▶ _DESCRIPTION OF THE TASK_: Omitting every picture, copy the lines from the one that contains "This screenshot has" through the last line of the records below, exactly and with nothing added.

Stored data:

▬▬▬▬▬▬

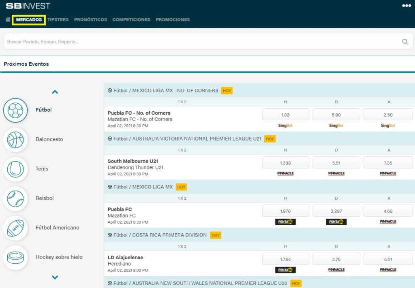
Task: Click the PINNACLE logo under South Melbourne U21 odds
Action: [x=285, y=173]
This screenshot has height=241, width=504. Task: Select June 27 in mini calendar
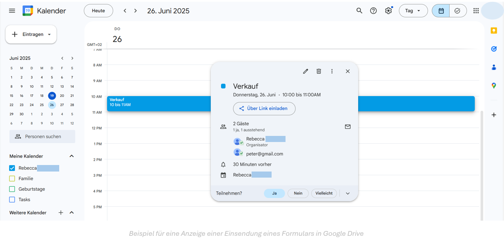(62, 105)

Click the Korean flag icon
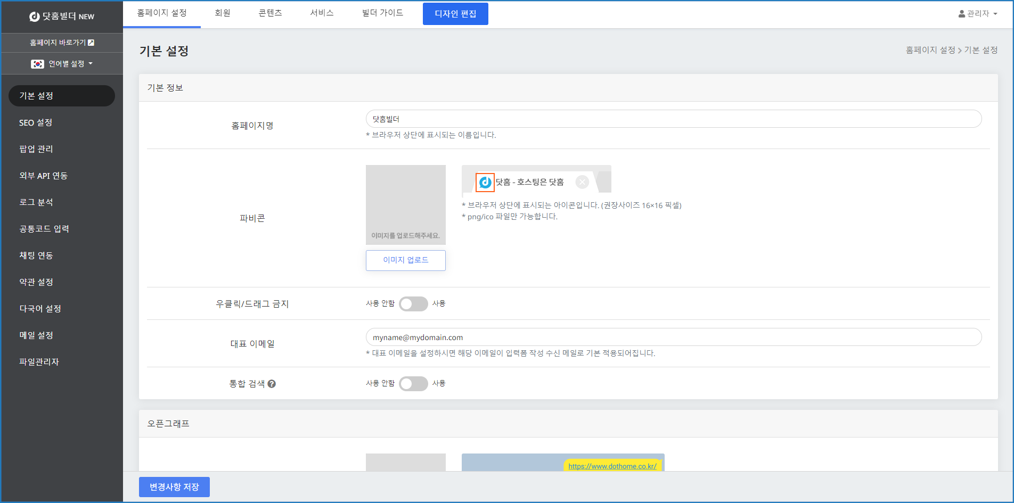37,64

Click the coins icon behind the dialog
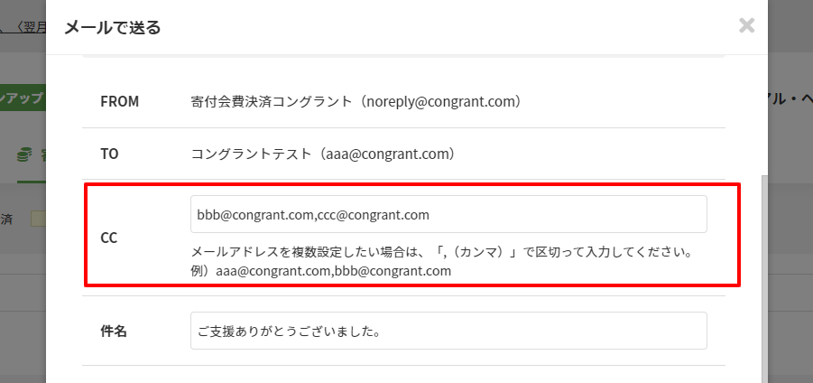pos(24,155)
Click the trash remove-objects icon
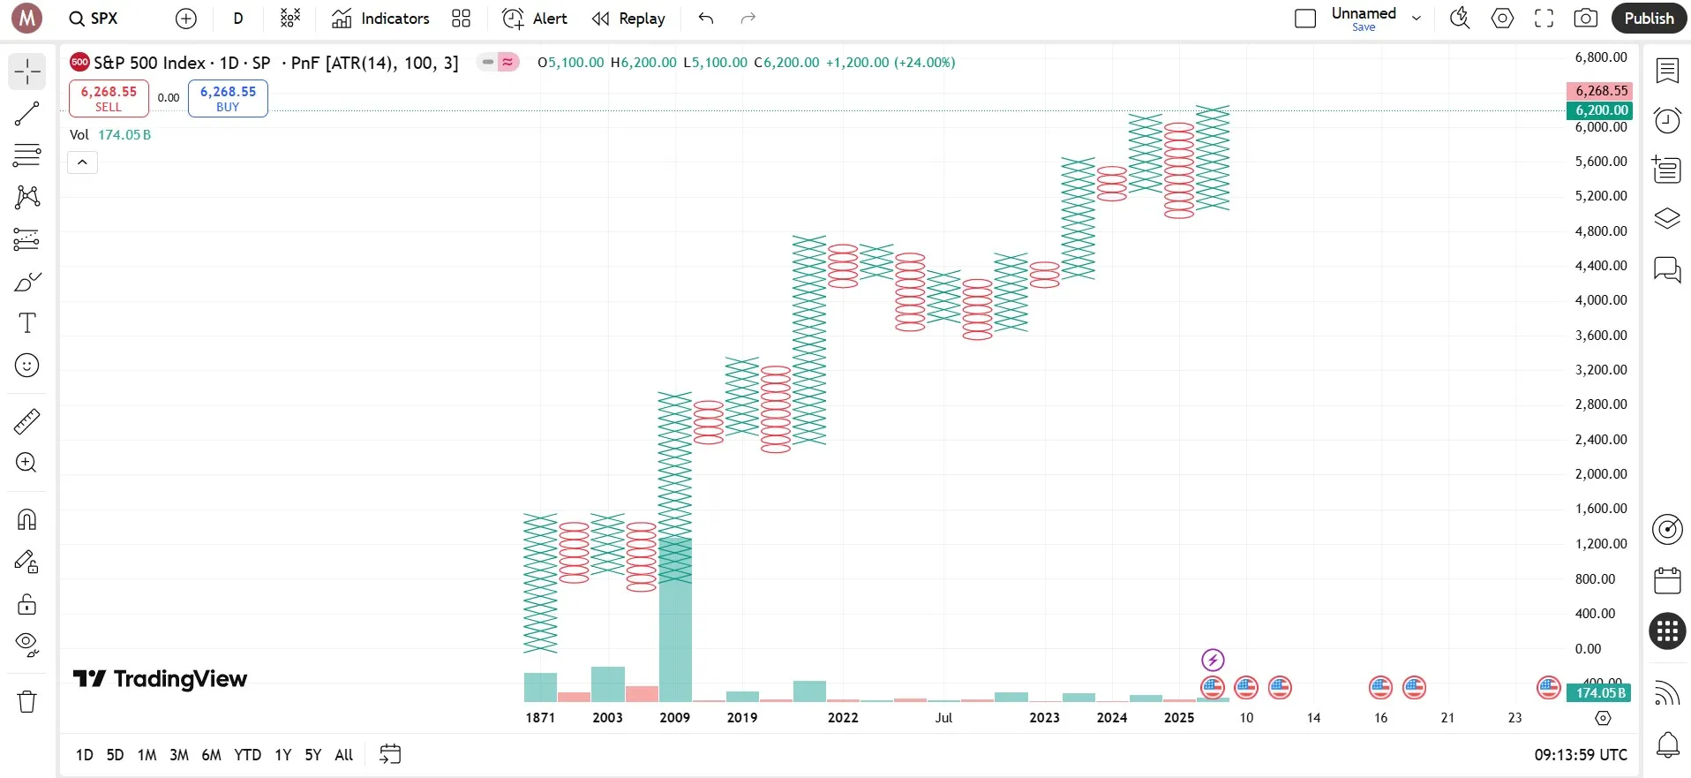Viewport: 1691px width, 778px height. [x=27, y=701]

▬▬▬▬▬▬

▶ _ANSWER FOR THIS EXERCISE_:
This screenshot has height=241, width=504. Task: Select June 27 in mini calendar
(62, 105)

Click the Korean flag icon
37,64

Click the coins icon behind the dialog
pos(24,155)
Click the trash remove-objects icon
Viewport: 1691px width, 778px height. [x=27, y=701]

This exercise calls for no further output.